▸ **PROMPT**
Can you pull out the lines of the data below word for word, everything from the line containing "Task: Click the Food 3 legend color swatch" down to the end of the data, and leave the pictures out of your answer?

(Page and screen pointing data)
******

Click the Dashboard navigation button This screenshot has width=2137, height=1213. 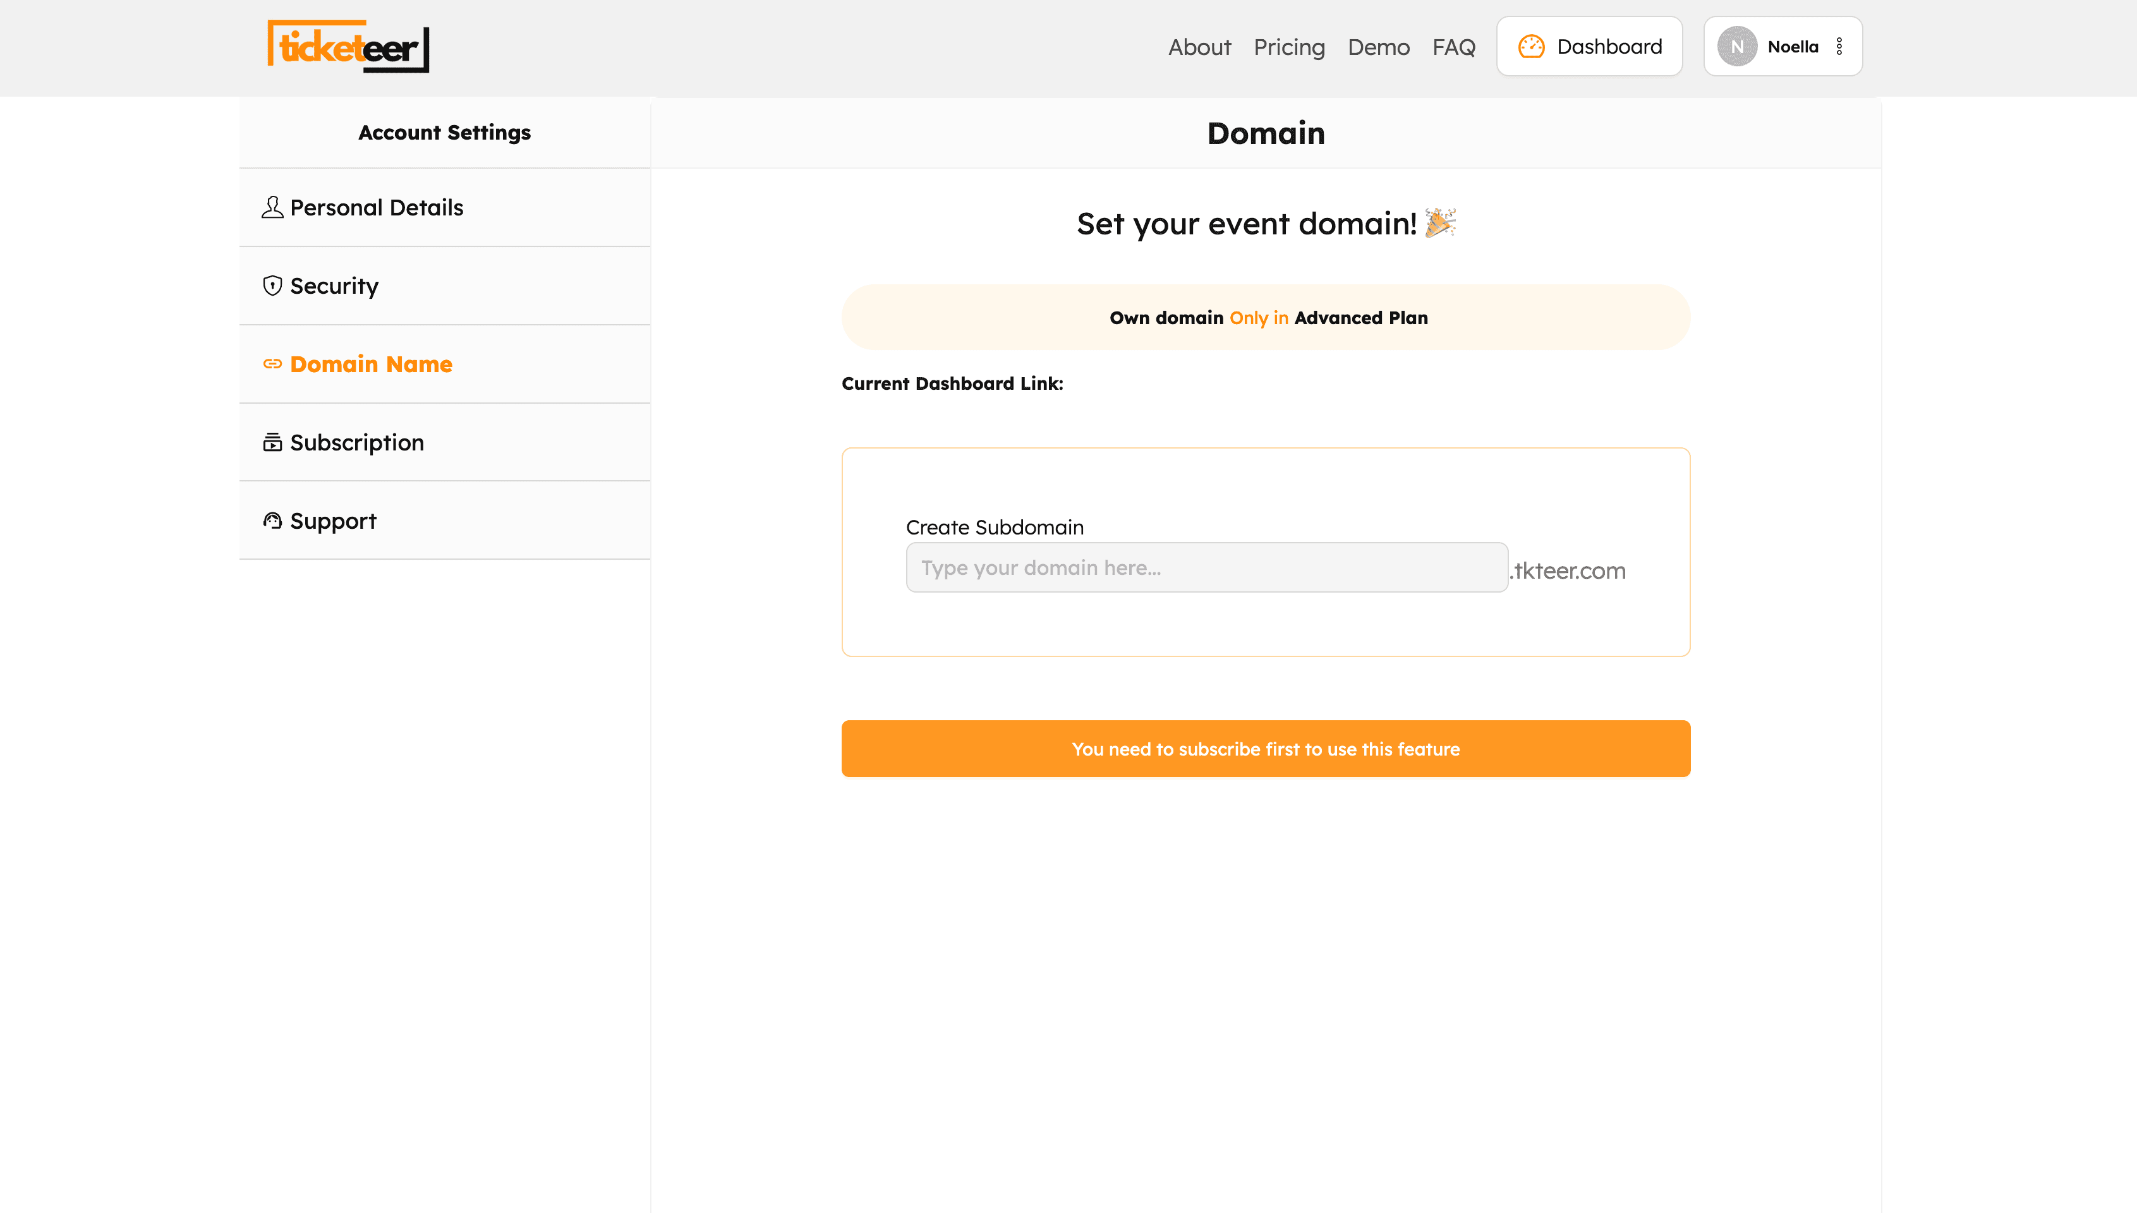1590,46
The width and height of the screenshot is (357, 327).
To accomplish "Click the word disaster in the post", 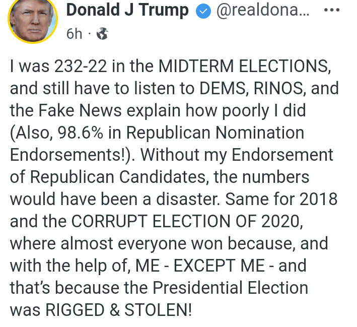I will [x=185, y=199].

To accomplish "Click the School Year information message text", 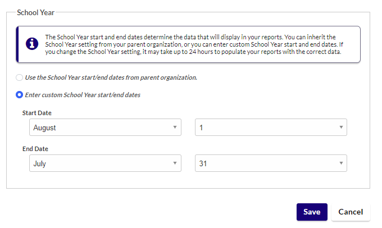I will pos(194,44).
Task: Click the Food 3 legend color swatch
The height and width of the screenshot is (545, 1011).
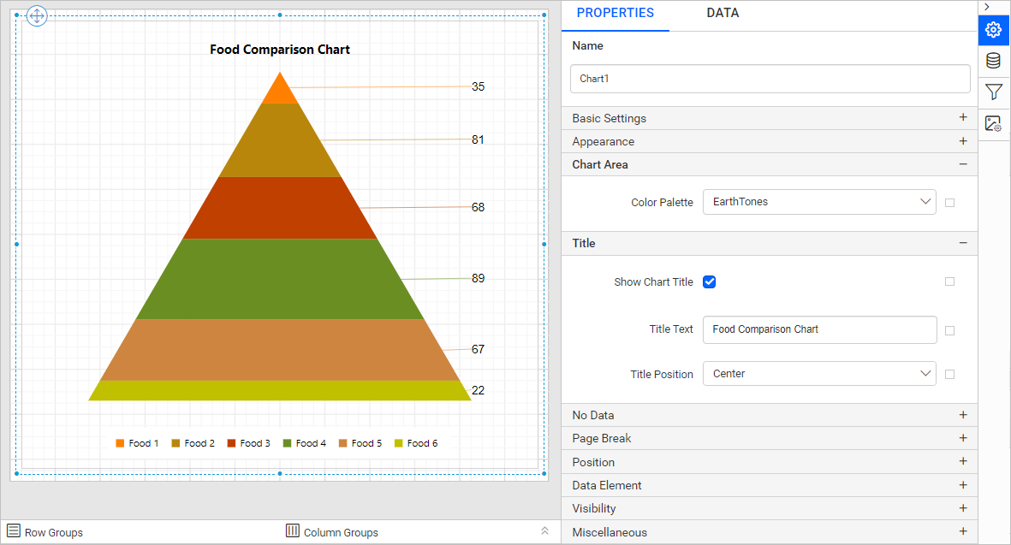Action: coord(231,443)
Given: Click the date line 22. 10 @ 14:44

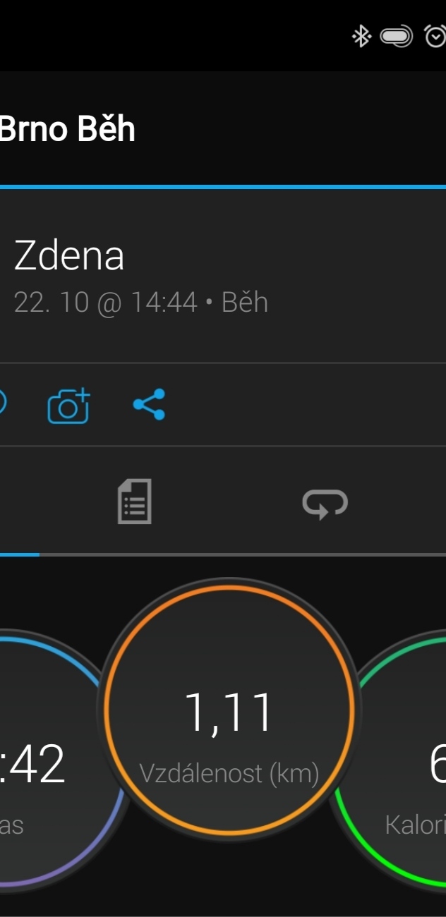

******

▸ **RESULT BELOW**
Task: Click the Food 3 legend color swatch
The height and width of the screenshot is (545, 1011).
Action: coord(231,443)
Given: Click the date line 22. 10 @ 14:44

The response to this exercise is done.